| 18 February 2010
A press release from the Lions landed in my email inbox yesterday. It breathlessly trumpeted their lowering prices on 19,000 seats.
Straight from the Lions own PR flacks:
Included in the 19,000 reduced season tickets are approximately 16,000 seats in the lower and upper levels and approximately 3,000 club seats.
Price reductions also include over 13,000 season tickets in the 100 and 200-level sections. More than 8,500 season tickets located in the 100 level (lower seating level) and over 4,500 season tickets in the 200 level (upper seating level) have been reduced by $8 per game for a total savings of $80 per season ticket.
Approximately 1,900 season tickets in the 300-level (upper seating level) have been reduced from $50 to $40 per game, a savings of $100 per season ticket, and another approximately 1,000 season tickets in the 300-level have been reduced from $68 to $54 per game, a savings of $140 per season ticket.
That's all well and good. But the price of the tickets aren't the biggest reason the Lions didn't sell out 4 games, and needed help from an invading opposition fan base in a couple more.
Sure, lowering ticket prices on close to 1/3 of the seats at Ford Field will help the Lions' blue collar fan base, one who doesn't know from month to month if they'll remain employed. (We're living through this scenario at TWFE HQ. Rumors are flying the GF will be permanently laid off from her job of more than a decade in June. We're worried, to say the very least, and it is affecting how we spend our money. Tickets aren't high on the list. Bulding up the emergency fund is...)

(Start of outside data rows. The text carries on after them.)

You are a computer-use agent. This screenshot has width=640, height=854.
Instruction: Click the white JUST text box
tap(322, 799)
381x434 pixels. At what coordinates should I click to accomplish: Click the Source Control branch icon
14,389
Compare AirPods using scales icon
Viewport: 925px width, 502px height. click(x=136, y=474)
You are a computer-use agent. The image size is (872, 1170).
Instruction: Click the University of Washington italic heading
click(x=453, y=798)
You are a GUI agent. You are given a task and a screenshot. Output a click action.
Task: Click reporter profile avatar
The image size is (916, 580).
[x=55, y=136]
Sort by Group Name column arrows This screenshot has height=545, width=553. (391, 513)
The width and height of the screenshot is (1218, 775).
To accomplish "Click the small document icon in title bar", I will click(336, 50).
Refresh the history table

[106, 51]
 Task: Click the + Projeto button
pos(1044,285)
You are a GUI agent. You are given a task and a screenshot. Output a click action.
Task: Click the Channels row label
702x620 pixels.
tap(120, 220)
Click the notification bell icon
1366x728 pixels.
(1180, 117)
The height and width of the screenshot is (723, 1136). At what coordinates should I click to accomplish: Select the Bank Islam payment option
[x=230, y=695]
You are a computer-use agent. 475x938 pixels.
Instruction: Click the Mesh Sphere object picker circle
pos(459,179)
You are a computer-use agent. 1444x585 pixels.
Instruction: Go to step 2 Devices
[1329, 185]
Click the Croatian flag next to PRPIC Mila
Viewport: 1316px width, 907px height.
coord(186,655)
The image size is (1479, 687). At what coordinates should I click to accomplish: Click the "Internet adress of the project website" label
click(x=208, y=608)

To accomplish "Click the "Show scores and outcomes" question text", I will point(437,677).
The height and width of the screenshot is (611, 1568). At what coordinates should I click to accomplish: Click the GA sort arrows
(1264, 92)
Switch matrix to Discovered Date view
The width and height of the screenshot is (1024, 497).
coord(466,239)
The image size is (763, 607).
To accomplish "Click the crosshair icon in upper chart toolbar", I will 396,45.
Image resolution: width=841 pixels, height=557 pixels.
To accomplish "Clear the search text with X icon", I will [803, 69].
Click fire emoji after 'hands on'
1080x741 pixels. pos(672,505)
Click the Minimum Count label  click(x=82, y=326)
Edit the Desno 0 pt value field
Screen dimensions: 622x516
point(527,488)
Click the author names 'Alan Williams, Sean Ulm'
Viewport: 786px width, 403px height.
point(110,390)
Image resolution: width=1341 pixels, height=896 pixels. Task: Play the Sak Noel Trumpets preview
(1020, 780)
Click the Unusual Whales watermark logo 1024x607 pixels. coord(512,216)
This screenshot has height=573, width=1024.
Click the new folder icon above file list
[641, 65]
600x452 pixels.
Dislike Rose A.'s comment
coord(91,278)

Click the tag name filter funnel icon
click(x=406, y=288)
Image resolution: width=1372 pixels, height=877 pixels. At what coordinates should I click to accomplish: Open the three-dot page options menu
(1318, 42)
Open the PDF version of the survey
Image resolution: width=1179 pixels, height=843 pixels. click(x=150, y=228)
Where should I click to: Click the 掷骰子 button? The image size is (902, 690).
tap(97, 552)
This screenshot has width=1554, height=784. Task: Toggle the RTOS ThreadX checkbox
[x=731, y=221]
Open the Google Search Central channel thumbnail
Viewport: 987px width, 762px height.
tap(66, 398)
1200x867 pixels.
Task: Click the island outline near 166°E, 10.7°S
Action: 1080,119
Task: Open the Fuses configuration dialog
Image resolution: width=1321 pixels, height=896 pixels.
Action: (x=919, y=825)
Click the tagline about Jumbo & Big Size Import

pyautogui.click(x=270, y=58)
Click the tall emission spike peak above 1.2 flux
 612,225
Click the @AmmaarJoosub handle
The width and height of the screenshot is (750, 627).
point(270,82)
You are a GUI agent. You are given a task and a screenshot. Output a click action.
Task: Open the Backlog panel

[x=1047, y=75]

Your typical Detroit Lions fan's financial situation...
But $40-$56 isn't chump change. It's a serious amount of jack when you have to pony up for 10 games. (And don't get me going on the NFL foisting 2 useless preseason exhibition games, at full price, on season ticket holders. It's criminal...)
Despite the high prices, regardless of the local economy, there are plenty of fans in SE MI who would have no problem shelling out for Lions tickets, save for one thing.
The Lions blow. Hard.
The all-encompassing losing is the reason the seats are empty. Period.
Win, and win often, the fans will find a way to afford tickets, no matter how bad the economy.
Winning fixes everything, including the filling of empty seats, be they cheap or expensive. But I will give the Lions credit for doing something, instead of sitting on their dirty...from counting the tens of millions of TV broadcast rights money...hands.